Es hat ein bisschen gedauert, bis ich mit diesem Buch warm wurde. Der Erzählstil ist nüchtern, genau wie Hae-Su, die vernünftig und sortiert von ihrem Leben, ihren Ängsten und ihrer Traurigkeit berichtet. Auf den ersten Blick passt das nicht so recht zusammen.

Hae-Su ist seltsam. Sie traut sich nur im Dunklen aus dem Haus. Sie will nicht gesehen werden und mit niemandem sprechen. In ihrer Verzweiflung schreibt sie Briefe an all die Menschen, denen sie etwas zu sagen hätte, ihrem Exmann, ihrer ehemals besten Freundin, ihrem Ex-Arbeitgeber, allerlei Behörden oder auch ihrem Anwalt. Sie schreibt jede Menge Briefe, aber sie schickt sie nicht ab.
Als sie die kleine Se-I kennenlernt, geraten Dinge in Bewegung.

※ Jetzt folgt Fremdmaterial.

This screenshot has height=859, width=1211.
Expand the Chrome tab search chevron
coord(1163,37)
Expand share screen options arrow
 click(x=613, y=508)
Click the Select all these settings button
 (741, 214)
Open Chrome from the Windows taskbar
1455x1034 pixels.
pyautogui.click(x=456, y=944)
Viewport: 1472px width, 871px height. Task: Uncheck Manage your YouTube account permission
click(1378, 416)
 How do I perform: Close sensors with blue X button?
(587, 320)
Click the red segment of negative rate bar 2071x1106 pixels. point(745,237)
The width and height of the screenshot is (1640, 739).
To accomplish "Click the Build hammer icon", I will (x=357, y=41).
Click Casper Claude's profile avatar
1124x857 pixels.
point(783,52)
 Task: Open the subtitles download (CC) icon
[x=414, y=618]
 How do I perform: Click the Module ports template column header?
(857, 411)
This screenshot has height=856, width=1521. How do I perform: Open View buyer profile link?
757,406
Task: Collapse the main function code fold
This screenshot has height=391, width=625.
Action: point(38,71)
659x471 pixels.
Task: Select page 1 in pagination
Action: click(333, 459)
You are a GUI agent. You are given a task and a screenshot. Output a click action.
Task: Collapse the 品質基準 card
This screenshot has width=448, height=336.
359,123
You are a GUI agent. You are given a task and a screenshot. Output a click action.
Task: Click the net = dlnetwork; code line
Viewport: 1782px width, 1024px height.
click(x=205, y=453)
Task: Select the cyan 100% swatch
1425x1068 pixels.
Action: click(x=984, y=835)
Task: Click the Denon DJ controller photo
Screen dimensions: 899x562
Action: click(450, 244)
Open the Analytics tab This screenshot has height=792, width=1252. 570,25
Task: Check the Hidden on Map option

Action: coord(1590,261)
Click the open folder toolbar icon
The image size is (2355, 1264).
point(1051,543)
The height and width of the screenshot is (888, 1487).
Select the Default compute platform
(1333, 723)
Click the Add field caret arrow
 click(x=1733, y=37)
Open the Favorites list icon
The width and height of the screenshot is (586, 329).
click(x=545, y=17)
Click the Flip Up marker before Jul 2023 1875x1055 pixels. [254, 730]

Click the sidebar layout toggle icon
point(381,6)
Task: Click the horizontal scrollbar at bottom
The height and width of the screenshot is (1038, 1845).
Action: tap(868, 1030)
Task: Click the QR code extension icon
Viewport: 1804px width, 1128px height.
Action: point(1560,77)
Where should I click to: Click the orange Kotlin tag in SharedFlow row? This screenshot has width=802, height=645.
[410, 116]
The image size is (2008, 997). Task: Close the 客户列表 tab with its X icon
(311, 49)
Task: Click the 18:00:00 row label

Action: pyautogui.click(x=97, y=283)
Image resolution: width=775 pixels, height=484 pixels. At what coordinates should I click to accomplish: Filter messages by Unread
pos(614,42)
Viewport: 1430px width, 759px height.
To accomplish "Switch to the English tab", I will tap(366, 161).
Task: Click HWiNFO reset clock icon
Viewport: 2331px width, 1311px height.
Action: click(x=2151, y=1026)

Hae-Su hat plötzlich wieder eine Aufgabe. Eine verletzte Katze muss gerettet werden und Se-I scheint auch große Probleme zu haben.

Hier erfährt man in ganz kleinen Portionen, was Hae-Su zugestoßen ist. Eigentlich ist es keine große Sache. Eine unbedachte Bemerkung hatte üble Auswirkungen, nur muss man dann eben damit leben. Das ist nicht leicht, wenn das Gewissen schlägt.
Nach und nach wächst einem Han-Su dann doch ans Herz, wenn sie unbeholfen aber unbeirrt versucht, zu helfen. Das einsame Kind, die verletzte Katze und die traurige Frau bilden eine ganz eigene Gemeinschaft von Ausgestoßenen und zeigen uns, wie wichtig Toleranz und Beharrlichkeit sind.

Dieses Buch ist leise, aber eindringlich, ein sanftes Plädoyer für Achtsamkeit und zeigt, wie kleine Dinge große Wirkung haben können.